E bom, tendo em conta que não vamos deixar de dar importância a como todos nos parecemos por fora tão cedo (há que encarar os factos), comecemos pelo interior. E sim, é agora que entra o self-care. "Cuida de ti. Se te sentes mais vulnerável em relação à tua imagem actua sobre isso: faz um tratamento estético, prepara um banho de imersão cheiroso, compra uma roupa/acessório que te faça sentir espectacular, ou aplica uma maquilhagem que te faça sentir mesmo bem. Vê este mundo da aparência pelo seu lado mais positivo e dá utilidade a estas ferramentas que nos podem fazer sentir bem mais bonitas.

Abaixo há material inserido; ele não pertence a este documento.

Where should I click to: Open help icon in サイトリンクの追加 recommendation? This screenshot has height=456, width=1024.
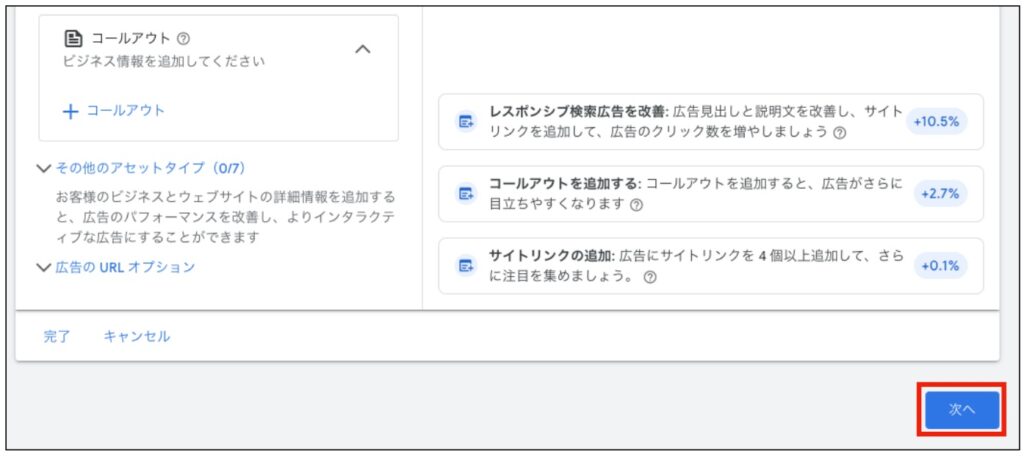pos(650,277)
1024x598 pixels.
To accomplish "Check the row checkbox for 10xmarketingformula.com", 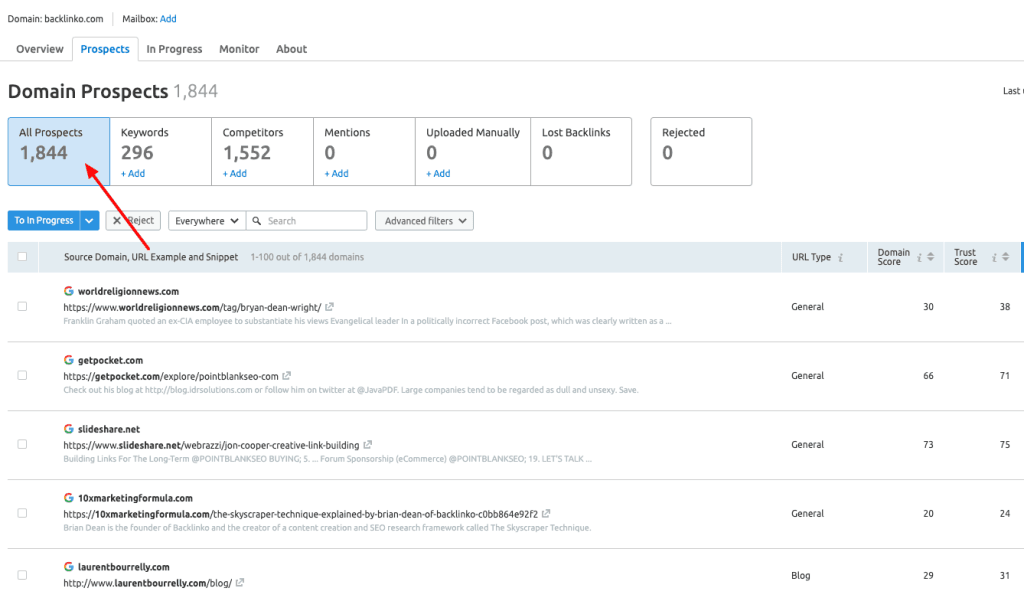I will point(21,513).
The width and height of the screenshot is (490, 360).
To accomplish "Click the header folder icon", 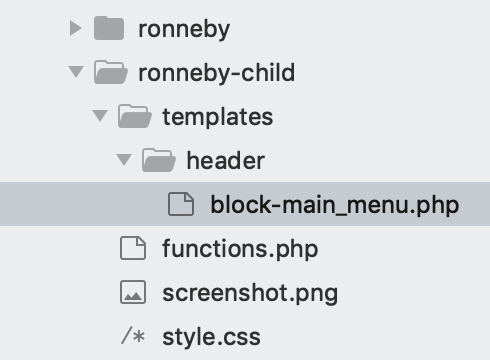I will point(159,160).
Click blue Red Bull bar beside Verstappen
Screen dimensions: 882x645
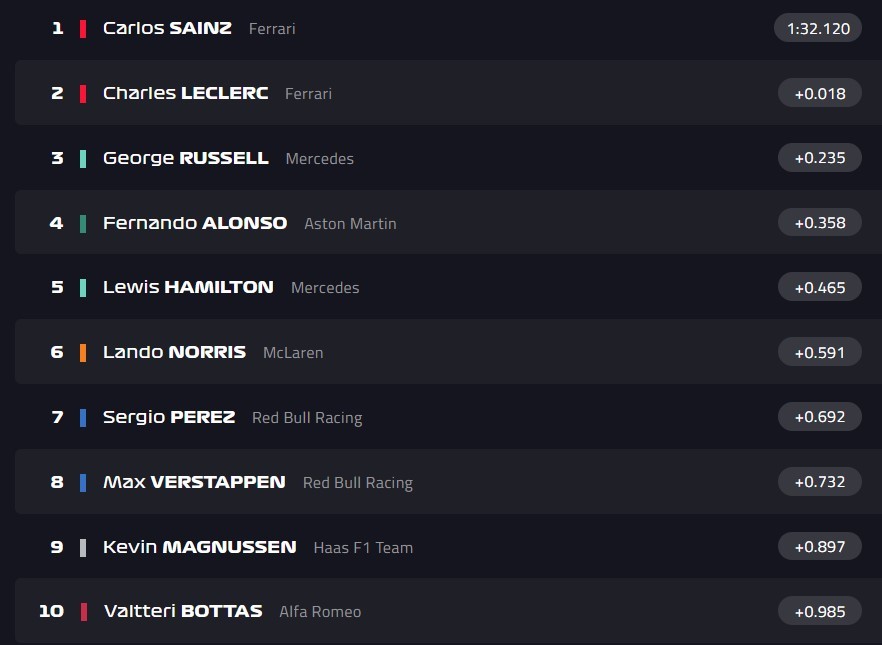point(83,482)
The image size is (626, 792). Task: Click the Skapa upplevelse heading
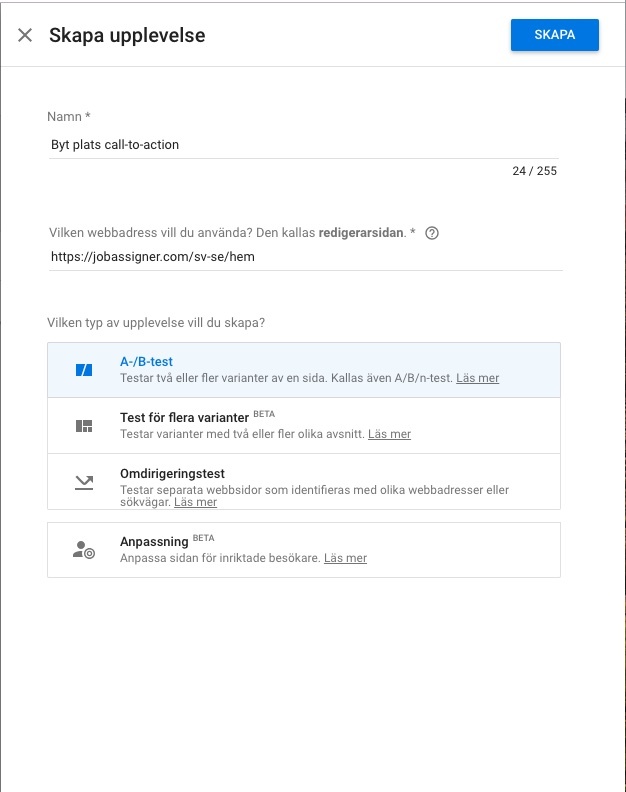(x=127, y=36)

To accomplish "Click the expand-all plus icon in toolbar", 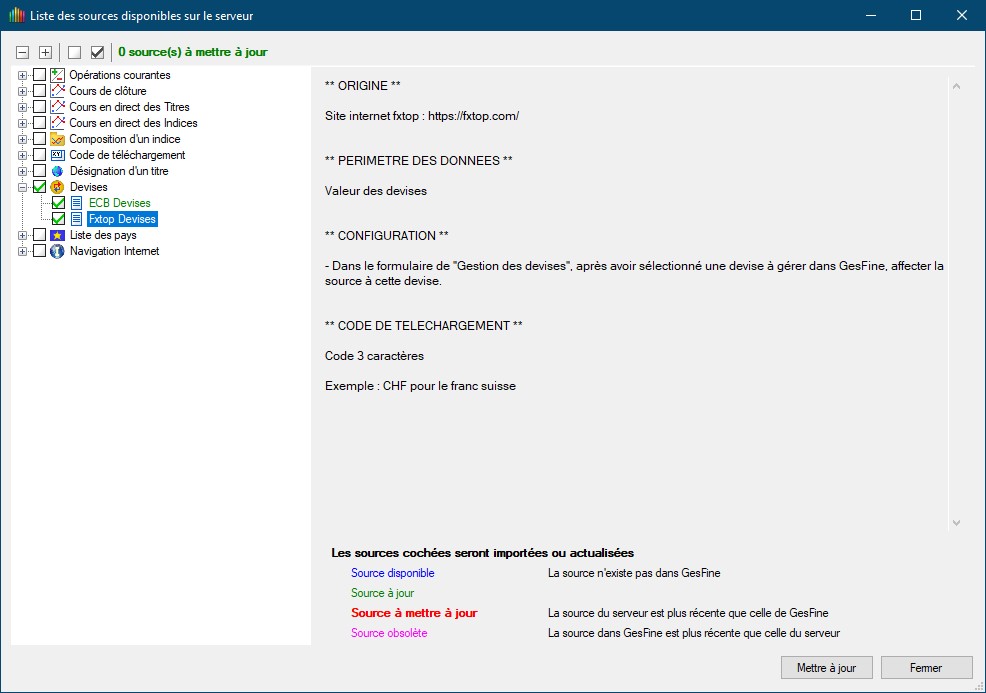I will (45, 52).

O importante é viver o mundo da beleza de uma forma equilibrada, utilizando as coisas maravilhosas que ele nos pode proporcionar, e que podem contribuir para a nossa confiança e consequentemente o aumento da nossa auto-estima, ao invés de viver “aprisionada” num estereótipo de beleza inalcançável, que é com certeza, um diminuidor de auto-estima."

Aqui na Miranda estamos cheias de coisas bonitas que nos põem também um sorriso na cara. Gostamos de olhar para a Beleza para lá da embalagem e isso quer dizer muitas das vezes aceitar que temos uma borbulha (ou muitas) no rosto mesmo quando temos uma rotina de fazer inveja a muitos dermatologistas - e fazer piadas sobre isso. É querer usar cremes da celulite mas não deixar de ir à praia só porque eles nem sempre resultam, é tratar do envelhecimento como um processo natural mas cuidá-lo, não no mote "anti-idade", até porque isso não existe, mas com amor e séruns, é ter penteados, e unhas, e looks de maquilhagens que agradem a todos os gostos, porque nenhum de nós é igual. Somos todos únicos e especiais - e isso inclui a nossa pele.